It's not that hard for any competent organization: document what PII you store, who has access to it, and what you do with it. Also have an internal procedure to scramble someone's PII on request.
If you have a direct or indirect contractual relationship with the person whose PII you are storing, there is nothing more to do. If you don't, ask for permission and store the timestamp of the authorization.
I must say you really do make it sound simple, and I generally like it. I think the part where I struggle most are the details though.

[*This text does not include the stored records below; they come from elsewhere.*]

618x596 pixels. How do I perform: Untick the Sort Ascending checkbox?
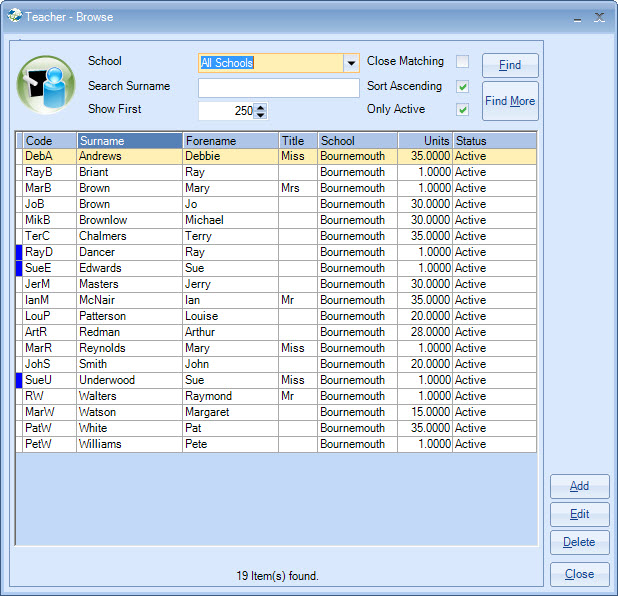pos(462,86)
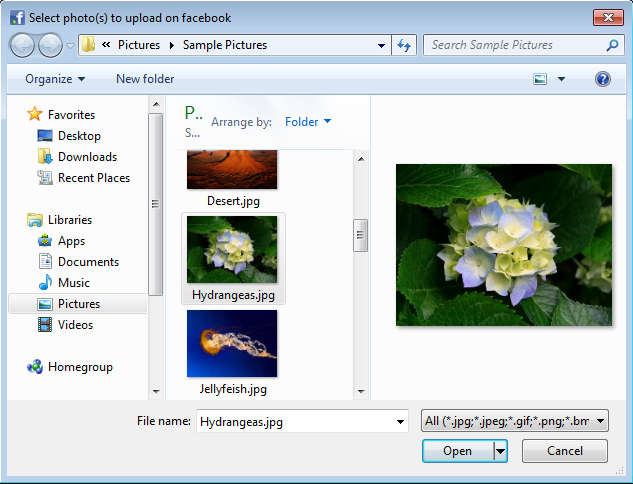Open the change view options dropdown
This screenshot has height=484, width=633.
click(x=561, y=79)
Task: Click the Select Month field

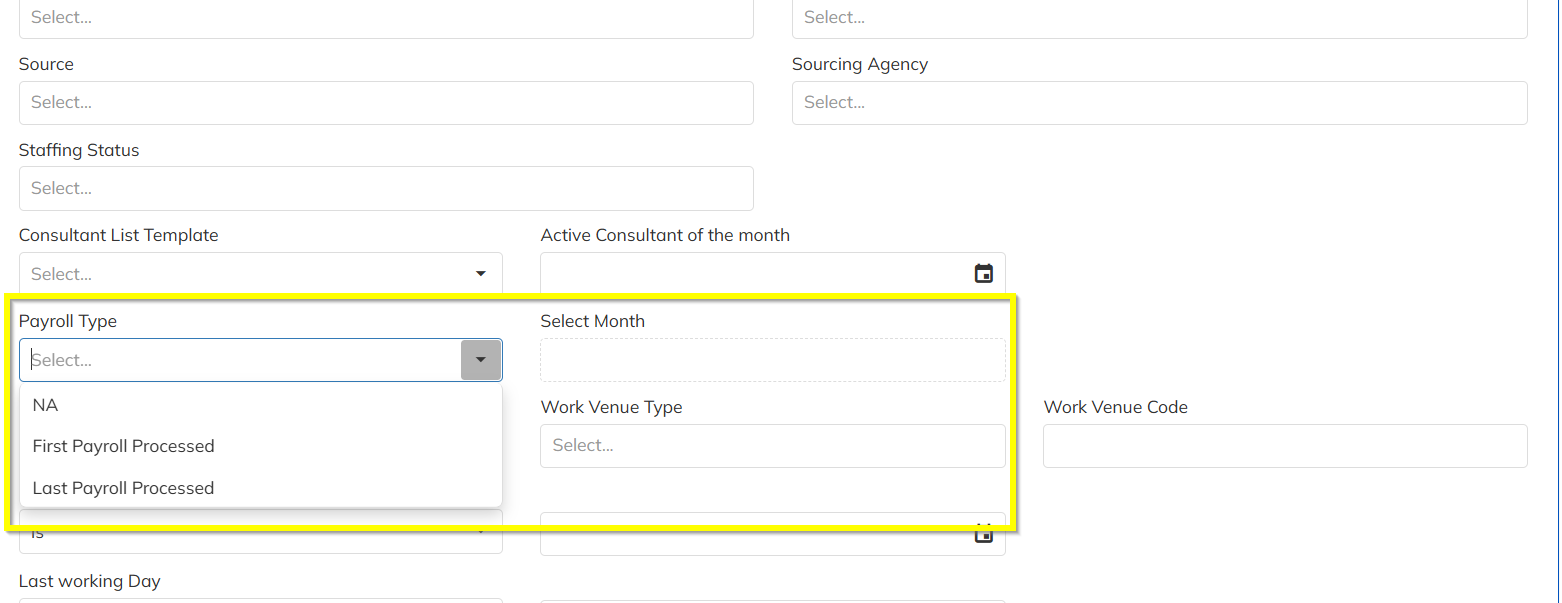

> document what PII you store
that part seems doable, the hardest part here are probably figuring out what PII is, and then take care of numerous services logging IP addresses. That's PII, isnt it? What about IPs of phone calls over IP? Or phone numbers stored in phones of numerous employees? Do companies delete those, or is it not necessary?
> who has access to it
I personally try to self-host as much as possible with as little third-parties involved as possible. But I think here are edge cases too, a lot of people might not think about, such as time tracking tools, calendaring, accounting software etc. What happens if employees just use online tools the employer doesn't know about? I am sure it's defined, but it's not entirely clear to me
> what you do with it
that's probably the easiest part, if you do something with it you probably know it
> Also have an internal procedure to scramble someone's PII on request.
I think that sounds good. It's just not entirely clear to me what that procedure should look like? How deep do we go with that? I could be nitpicking and say that physically information can not be destroyed. What if a SQL Server uses MVCC and doesn't delete data but just marks it as such? What about event sourcing architectures with kafka that rely on keeping the data? Or how about backups? Probably no deletion needed, but how to handle cases where backups are restored and previously deleted data reappears? I just think a clear set of rules would be great here, and a lot of people like to oversimplify things (or me, overcomplicating things here, probably)
The answer to most of these is the same: companies have to show that they are making a reasonable, good faith attempt to comply. If they can show that they have policies, that they have processes to implement the policies, and that their users have read the policies, understand the processes, and are aware of their own responsibilities then there's a strong likelihood that they will not run afoul of the directive.
If you have a direct or indirect contractual relationship with the person whose PII you are storing, there is nothing more to do. If you don't, ask for permission and store the timestamp of the authorization.
That's all. Really it's that simple.